O meu pai fazia-me sentir segura, não havia mal que não curasse. Talvez seja essa a definição mais lata de amor paterno, materno. Uma criança amada é uma criança que se sente protegida e invulnerável. Pergunto-me se, um dia, o meu filho olhará para trás e pensará que o meu amor o fez sentir-se seguro. Se, apesar de tudo, fui o seu porto de abrigo.
O Meu Pai Voava lê-se num sopro, mas não é de leitura fácil. Sorrimos por vezes, sentimos um peso no peito em tantas outras. Não acho justo avaliar ou fazer análises a este tipo de livros. Podemos ou não ligar-nos à escrita, mas acho muito injusto fazer qualquer tipo de apreciação a um livro destes, vindo de um processo de luto.
Claro que posso dizer que gostei da sensibilidade que li, gostei dos momentos em que ri e gostei da beleza existente na tristeza, mas acho que este livro será certamente interpretado de formas muito diferentes de acordo com as vivências de cada um — poderá ser um abraço extra para quem vive o mesmo luto, poderá ser um nó na garganta para quem sabe que um dia viverá este luto ou poderá ser um objeto de afastamento sentimental para quem assim o conseguir interpretar.

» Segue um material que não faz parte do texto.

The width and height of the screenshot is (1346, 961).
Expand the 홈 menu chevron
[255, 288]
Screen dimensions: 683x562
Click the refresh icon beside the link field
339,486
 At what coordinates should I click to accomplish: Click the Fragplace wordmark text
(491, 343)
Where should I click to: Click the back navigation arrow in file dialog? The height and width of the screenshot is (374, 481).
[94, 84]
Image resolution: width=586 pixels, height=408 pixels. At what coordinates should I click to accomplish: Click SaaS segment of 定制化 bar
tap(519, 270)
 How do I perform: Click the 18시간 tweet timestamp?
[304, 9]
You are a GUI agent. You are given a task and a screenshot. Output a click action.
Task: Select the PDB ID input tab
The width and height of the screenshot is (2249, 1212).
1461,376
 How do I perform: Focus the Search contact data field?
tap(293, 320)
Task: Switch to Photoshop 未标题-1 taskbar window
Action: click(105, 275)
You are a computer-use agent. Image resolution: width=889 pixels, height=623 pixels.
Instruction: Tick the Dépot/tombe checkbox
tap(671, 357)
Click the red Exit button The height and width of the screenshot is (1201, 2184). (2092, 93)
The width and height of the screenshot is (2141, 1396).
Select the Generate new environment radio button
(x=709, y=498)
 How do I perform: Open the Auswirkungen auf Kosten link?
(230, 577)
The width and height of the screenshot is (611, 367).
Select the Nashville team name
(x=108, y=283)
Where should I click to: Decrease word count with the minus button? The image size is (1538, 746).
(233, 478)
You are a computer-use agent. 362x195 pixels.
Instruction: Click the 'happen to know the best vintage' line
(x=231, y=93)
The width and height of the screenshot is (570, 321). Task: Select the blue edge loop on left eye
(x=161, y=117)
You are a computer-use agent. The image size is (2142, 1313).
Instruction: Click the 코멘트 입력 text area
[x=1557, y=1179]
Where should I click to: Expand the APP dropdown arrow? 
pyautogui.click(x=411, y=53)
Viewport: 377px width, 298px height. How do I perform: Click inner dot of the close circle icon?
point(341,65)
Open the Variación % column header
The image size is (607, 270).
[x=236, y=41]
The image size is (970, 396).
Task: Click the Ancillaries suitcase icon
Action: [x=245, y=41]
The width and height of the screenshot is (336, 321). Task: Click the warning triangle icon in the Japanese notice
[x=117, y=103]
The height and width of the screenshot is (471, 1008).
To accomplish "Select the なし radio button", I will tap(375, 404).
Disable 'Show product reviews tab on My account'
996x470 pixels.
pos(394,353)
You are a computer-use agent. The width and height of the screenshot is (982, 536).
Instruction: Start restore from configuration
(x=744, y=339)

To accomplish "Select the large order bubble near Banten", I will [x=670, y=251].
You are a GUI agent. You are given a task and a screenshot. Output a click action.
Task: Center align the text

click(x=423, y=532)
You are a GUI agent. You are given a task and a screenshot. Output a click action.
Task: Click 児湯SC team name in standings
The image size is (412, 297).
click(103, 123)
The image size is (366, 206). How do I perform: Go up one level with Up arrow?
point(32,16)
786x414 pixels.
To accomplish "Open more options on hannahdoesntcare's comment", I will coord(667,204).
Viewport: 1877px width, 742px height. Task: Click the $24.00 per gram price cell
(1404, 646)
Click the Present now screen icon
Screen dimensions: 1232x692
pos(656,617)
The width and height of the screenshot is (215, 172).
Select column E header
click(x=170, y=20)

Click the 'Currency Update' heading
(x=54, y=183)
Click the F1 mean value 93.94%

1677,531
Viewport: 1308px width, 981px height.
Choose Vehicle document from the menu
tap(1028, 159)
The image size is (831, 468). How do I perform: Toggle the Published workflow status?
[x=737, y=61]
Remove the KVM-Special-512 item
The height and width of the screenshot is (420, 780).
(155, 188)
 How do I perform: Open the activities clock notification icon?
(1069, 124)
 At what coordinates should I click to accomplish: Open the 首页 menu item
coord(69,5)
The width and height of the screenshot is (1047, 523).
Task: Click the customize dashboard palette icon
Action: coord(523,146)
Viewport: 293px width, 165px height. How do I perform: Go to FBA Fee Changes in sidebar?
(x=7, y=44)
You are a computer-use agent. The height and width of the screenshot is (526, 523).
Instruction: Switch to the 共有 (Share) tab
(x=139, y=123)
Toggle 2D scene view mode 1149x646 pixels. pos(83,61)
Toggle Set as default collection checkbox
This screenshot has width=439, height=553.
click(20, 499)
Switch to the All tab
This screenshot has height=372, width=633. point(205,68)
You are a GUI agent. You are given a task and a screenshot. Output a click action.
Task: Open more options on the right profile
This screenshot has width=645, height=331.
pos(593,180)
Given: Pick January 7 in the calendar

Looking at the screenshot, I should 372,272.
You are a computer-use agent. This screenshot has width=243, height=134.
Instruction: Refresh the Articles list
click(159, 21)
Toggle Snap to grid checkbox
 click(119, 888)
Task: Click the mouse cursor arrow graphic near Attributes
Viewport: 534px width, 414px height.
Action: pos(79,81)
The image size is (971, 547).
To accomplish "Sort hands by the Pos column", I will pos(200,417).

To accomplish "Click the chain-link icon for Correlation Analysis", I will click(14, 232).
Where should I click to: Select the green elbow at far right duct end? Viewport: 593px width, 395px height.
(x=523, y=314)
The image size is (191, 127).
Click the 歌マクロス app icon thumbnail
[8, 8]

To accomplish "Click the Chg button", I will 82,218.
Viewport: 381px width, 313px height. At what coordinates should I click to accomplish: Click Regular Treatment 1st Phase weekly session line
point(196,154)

Para mim, sabendo que nunca viverei o luto da perda do pai, acho que fiquei ali perto do nó na garganta porque as relações com cada um dos nossos pais serão sempre diferentes, mas o sentimento de perda, seja de pai ou mãe, talvez seja semelhante.
Sei que cada um viverá o seu luto à sua maneira, mas ao ver a Tânia transformar o luto em arte a minha esperança é a de que se tenha sentido aconchegada e menos sozinha. Certamente será assim que muitos se sentirão ao ler este livro.